GeneRatio: the ratio of genes in the GO term to the total number of genes in the analysis.
BgRatio: not relevant for the data manipulation & visualization tasks

Data manipulation

The excel data file contains multiple sheets, so the first task is to get familiar with the data file. Find the sheet “Aged vs Young Macrophages”.
Extract the sheet “Aged vs Young Macrophages” so that you can load it into R. It contains the differentially expressed genes (DEGs) and the GO terms for different time points (naïve, 3dpi, 7dpi, 14dpi). We are only interested in the naïve aged macrophages vs. naïve young macrophages comparison.
Seperate the data into two data frames: one for the DEGs and one for the GO terms. The DEGs data frame should contain the columns “gene”, “logFC”, “p.adjust”. The GO terms data frame should contain the columns “ID”, Description”, “GeneRatio”, “BgRAtio”, “pvalue”, “p.adjust”. (Be careful with the column names, two columns have the same name! Rename the columns if necessary.)

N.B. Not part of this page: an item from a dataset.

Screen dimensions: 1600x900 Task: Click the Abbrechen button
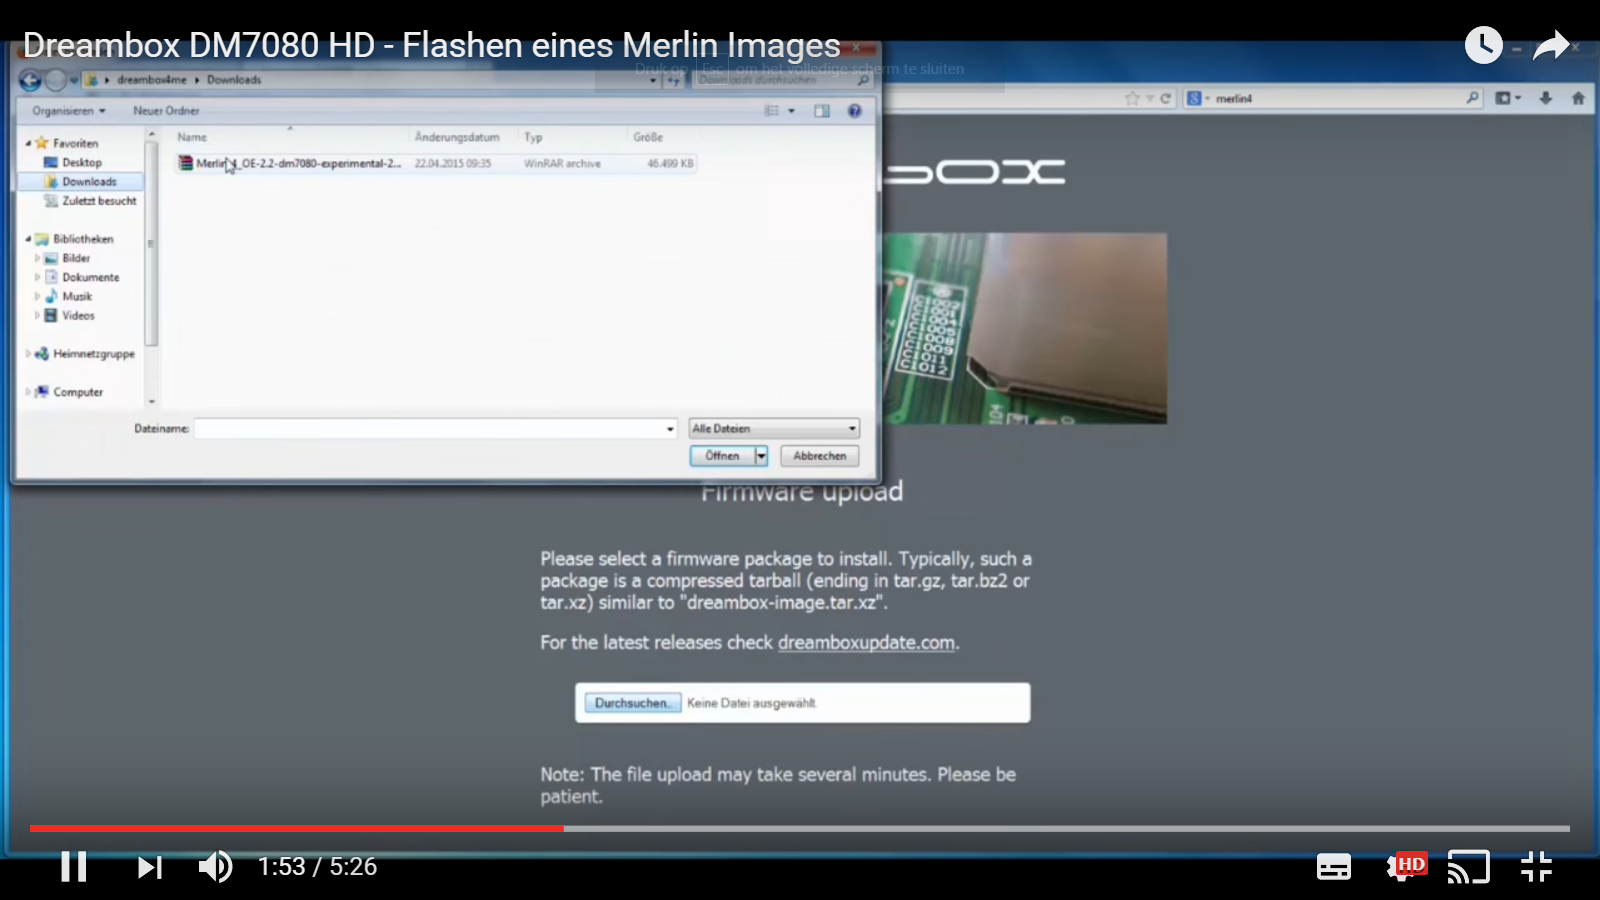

Now let’s take a look at the DEGs:

Create a new column called logFC_high that is TRUE if logFC > 2 for a gene of “naïve aged macrophages vs. naïve young macrophages” , and FALSE otherwise.
Filter the DEGs to include only those with p.adjust < 0.05, and return the top 10 genes with the highest logFC. Please display the top 10 genes in a nice table.

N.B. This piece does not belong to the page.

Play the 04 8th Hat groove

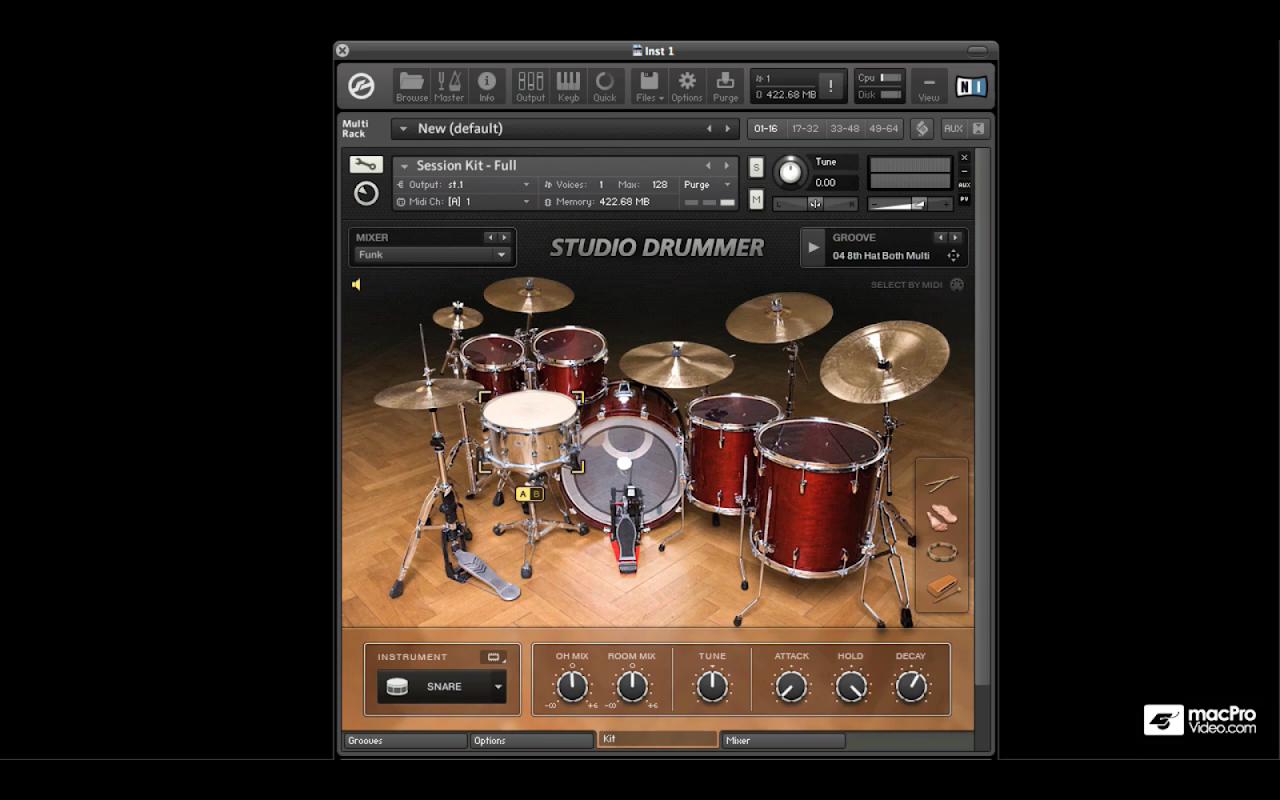click(x=813, y=248)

Now, we will focus on the GO terms to get on rough idea what biological processes, but not individual genes, are upregulated.

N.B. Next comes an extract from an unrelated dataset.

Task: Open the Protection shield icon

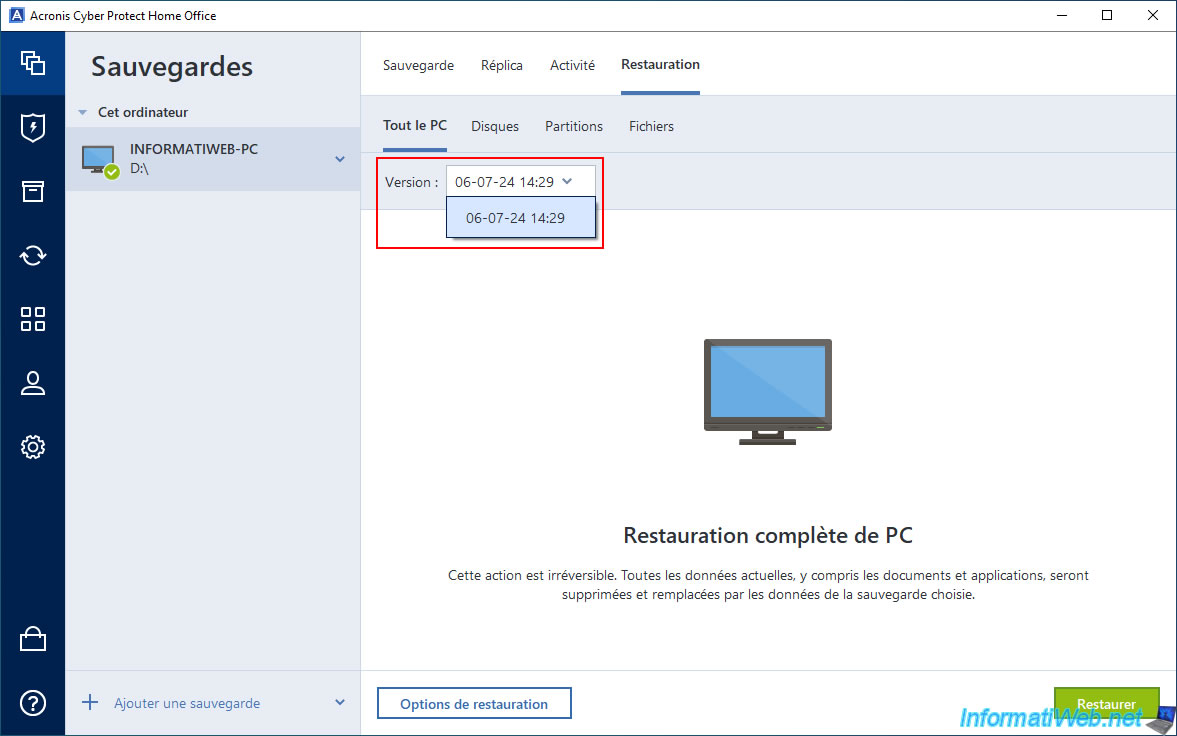Action: 33,127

Filter the upregulated GO terms to include only those whose description contains keywords such as “angiogenesis”, “immune response”, “immunity”, “cytokine”, “vasculature”, “wound”, “inflammatory response”, “chemokine”, “lymphatic”, “lymphocyte”, “macrophage”, “monocyte”.
Remove the columns “BG_Ratio”, “pvalue” and “ID”.
After the two steps you end up with the three columns “Description”, “GeneRatio”, and “p_adjust_2” that are of interest for the second visualization task.

Data visualization

Create a volcano plot for all DEG genes. On the x-axis display log2FC for all genes and on the y-axis display –log10(adjusted p-value) (the negative log10 of the adjusted p-value) for all genes. Add a horizontal line at -log10(0.05) and a vertical line at logFC = 2 and logFC = -2.
Color the points based on the logFC_high status (TRUE or FALSE) and label the points with the gene names.
Label the axes accordingly and add a title. I added a picture to make it easier to understand what a volcano plot is:
Create a dot plot with GO terms on the y-axis sorted by descending GeneRatio on the x-axis.
Use a single-color gradient to indicate significance based on the adjusted p-value (non-significant terms in a lighter shade and vice versa).
Include a clear legend explaining the color intensity (significance).
If you can find the time: Present the GeneRatio as the size of the dots in the dotplot.

The data wrangling and the volcano plot will certainly take up a lot of time. That’s why the dot plot is more for when you still have time to spare.

I’m looking forward to your solutions! Good luck!